(Provided data)

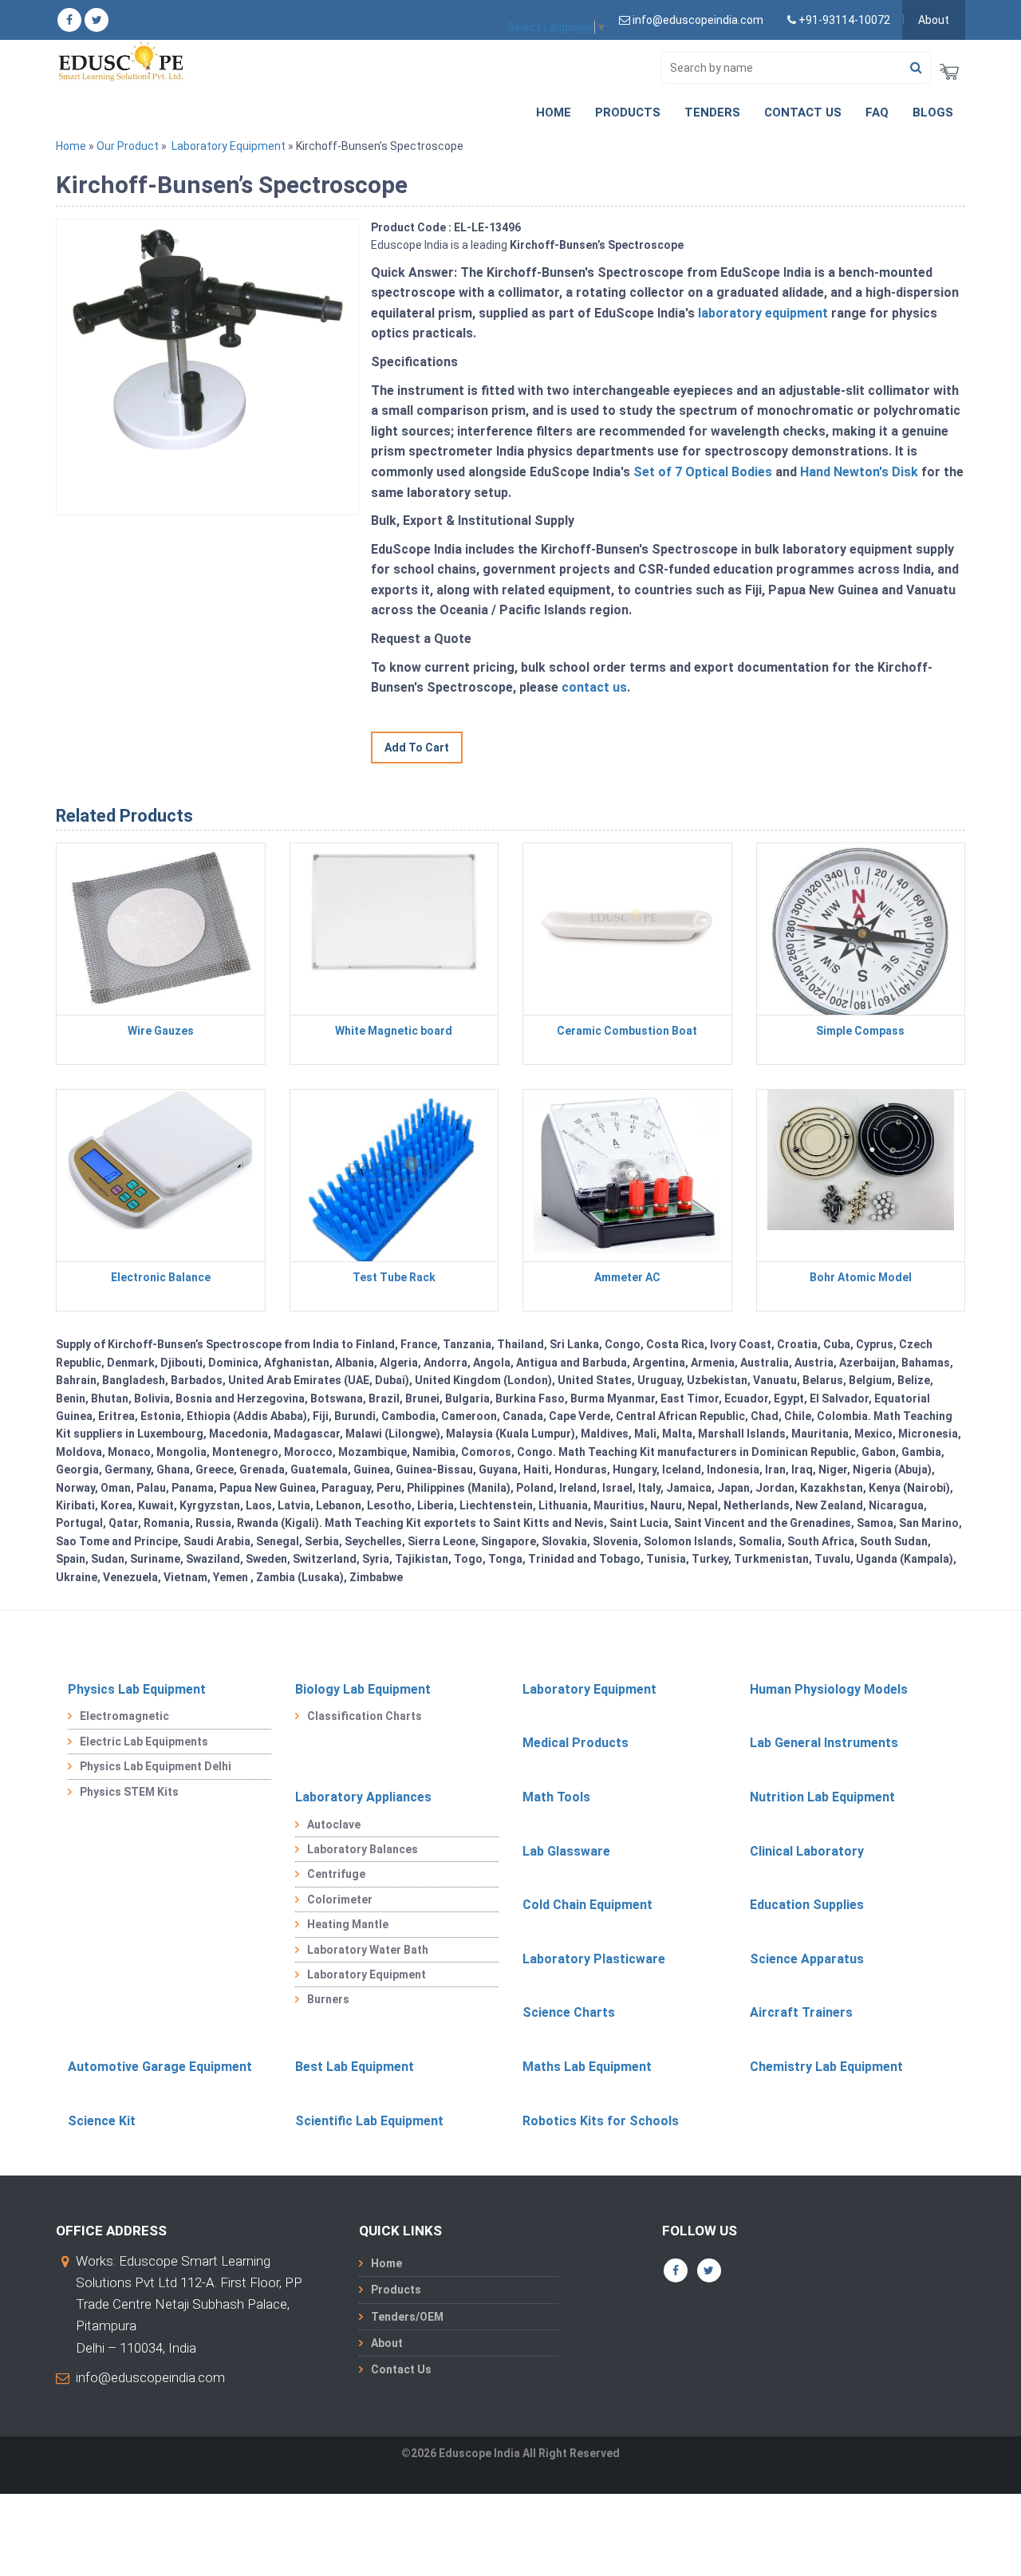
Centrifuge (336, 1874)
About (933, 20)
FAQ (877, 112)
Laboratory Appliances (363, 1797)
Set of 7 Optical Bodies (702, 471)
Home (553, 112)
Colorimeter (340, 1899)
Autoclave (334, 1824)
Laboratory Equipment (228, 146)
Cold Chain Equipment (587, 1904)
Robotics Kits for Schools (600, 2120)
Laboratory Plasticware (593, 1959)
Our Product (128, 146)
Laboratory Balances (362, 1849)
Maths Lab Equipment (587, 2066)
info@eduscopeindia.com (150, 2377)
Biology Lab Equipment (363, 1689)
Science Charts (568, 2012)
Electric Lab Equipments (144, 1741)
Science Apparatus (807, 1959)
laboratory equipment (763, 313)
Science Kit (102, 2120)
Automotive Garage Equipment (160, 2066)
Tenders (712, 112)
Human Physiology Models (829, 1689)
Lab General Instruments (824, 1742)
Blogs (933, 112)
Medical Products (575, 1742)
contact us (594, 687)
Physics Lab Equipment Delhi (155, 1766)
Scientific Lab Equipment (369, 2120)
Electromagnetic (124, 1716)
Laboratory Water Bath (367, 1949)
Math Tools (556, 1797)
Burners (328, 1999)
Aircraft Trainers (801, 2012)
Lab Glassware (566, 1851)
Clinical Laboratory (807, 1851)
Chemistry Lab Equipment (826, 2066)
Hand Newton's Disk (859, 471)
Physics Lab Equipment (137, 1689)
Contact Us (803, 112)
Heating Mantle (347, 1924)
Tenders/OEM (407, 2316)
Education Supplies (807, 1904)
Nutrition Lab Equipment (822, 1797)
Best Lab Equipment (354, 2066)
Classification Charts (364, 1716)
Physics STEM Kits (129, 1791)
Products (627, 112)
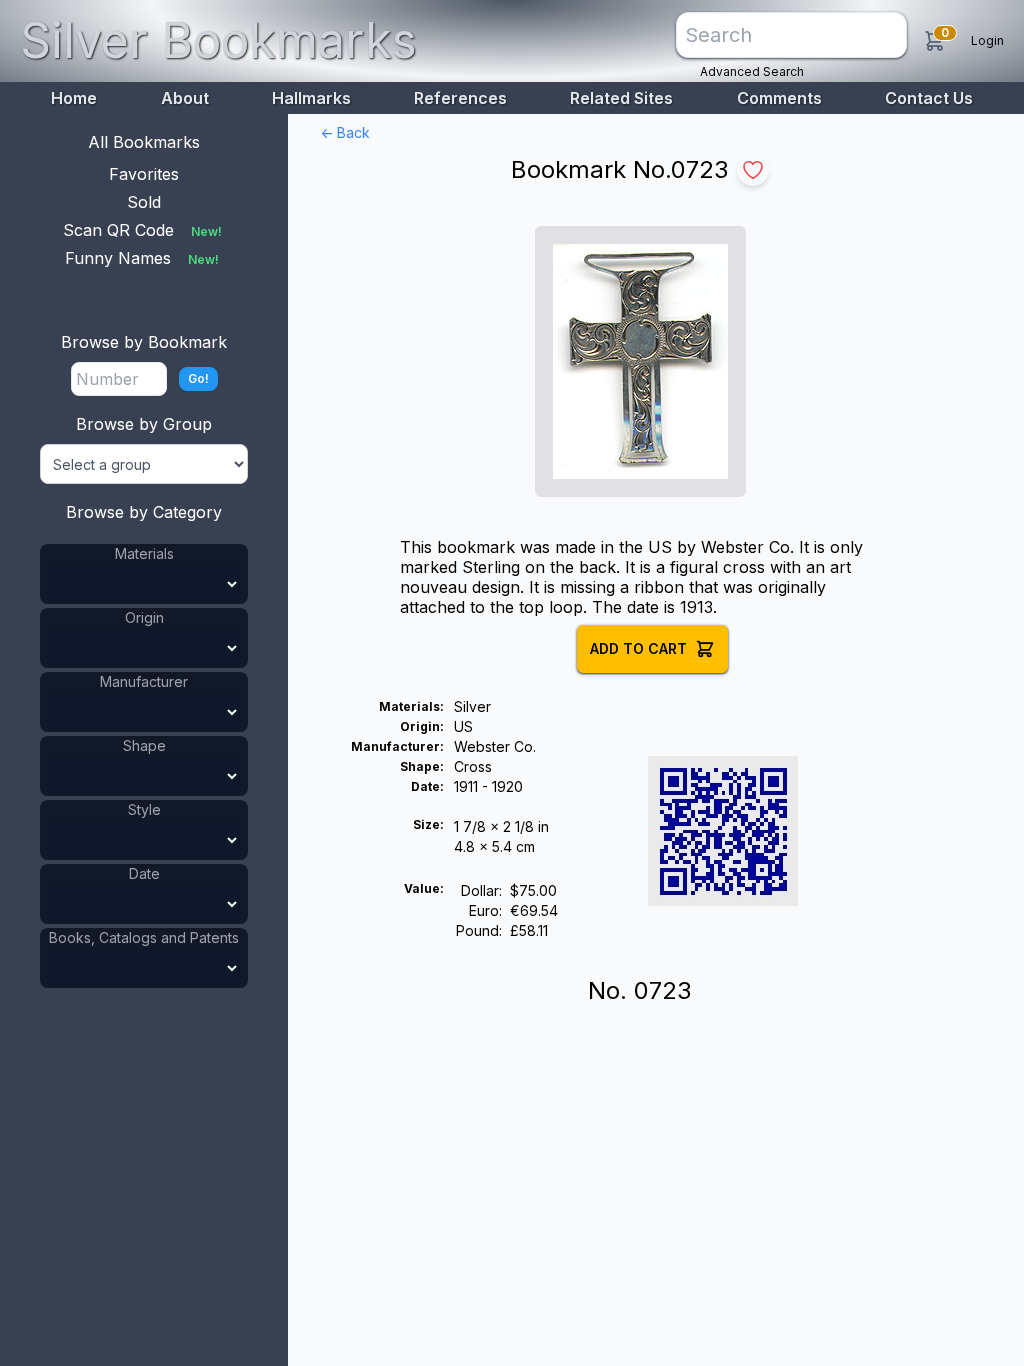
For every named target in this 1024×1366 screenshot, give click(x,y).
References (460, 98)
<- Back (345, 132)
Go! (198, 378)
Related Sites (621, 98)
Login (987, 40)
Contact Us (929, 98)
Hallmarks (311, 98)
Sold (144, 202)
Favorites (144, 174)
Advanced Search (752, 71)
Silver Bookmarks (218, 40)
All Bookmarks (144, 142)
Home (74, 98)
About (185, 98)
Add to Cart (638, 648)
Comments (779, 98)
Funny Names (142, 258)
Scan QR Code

(End Provided data)

Task to complete: The copy you return must match the records above exactly, minus any images.

Problem solution:
Centrifuge (336, 1874)
About (933, 20)
FAQ (877, 112)
Laboratory Appliances (363, 1797)
Set of 7 Optical Bodies (702, 471)
Home (553, 112)
Colorimeter (340, 1899)
Autoclave (334, 1824)
Laboratory Equipment (228, 146)
Cold Chain Equipment (587, 1904)
Robotics Kits for Schools (600, 2120)
Laboratory Plasticware (593, 1959)
Our Product (128, 146)
Laboratory Balances (362, 1849)
Maths Lab Equipment (587, 2066)
info@eduscopeindia.com (150, 2377)
Biology Lab Equipment (363, 1689)
Science Charts (568, 2012)
Electric Lab Equipments (144, 1741)
Science Apparatus (807, 1959)
laboratory equipment (763, 313)
Science Kit (102, 2120)
Automotive Garage Equipment (160, 2066)
Tenders (712, 112)
Human Physiology Models (829, 1689)
Lab General Instruments (824, 1742)
Blogs (933, 112)
Medical Products (575, 1742)
contact us (594, 687)
Physics Lab Equipment Delhi (155, 1766)
Scientific Lab Equipment (369, 2120)
Electromagnetic (124, 1716)
Laboratory Water Bath (367, 1949)
Math Tools (556, 1797)
Burners (328, 1999)
Aircraft Trainers (801, 2012)
Lab Glassware (566, 1851)
Clinical Laboratory (807, 1851)
Chemistry Lab Equipment (826, 2066)
Hand Newton's Disk (859, 471)
Physics Lab Equipment (137, 1689)
Contact Us (803, 112)
Heating Mantle (347, 1924)
Tenders/OEM (407, 2316)
Education Supplies (807, 1904)
Nutrition Lab Equipment (822, 1797)
Best Lab Equipment (354, 2066)
Classification Charts (364, 1716)
Physics STEM Kits (129, 1791)
Products (627, 112)
For every named target in this 1024×1366 screenshot, give click(x,y).
References (460, 98)
<- Back (345, 132)
Go! (198, 378)
Related Sites (621, 98)
Login (987, 40)
Contact Us (929, 98)
Hallmarks (311, 98)
Sold (144, 202)
Favorites (144, 174)
Advanced Search (752, 71)
Silver Bookmarks (218, 40)
All Bookmarks (144, 142)
Home (74, 98)
About (185, 98)
Add to Cart (638, 648)
Comments (779, 98)
Funny Names (142, 258)
Scan QR Code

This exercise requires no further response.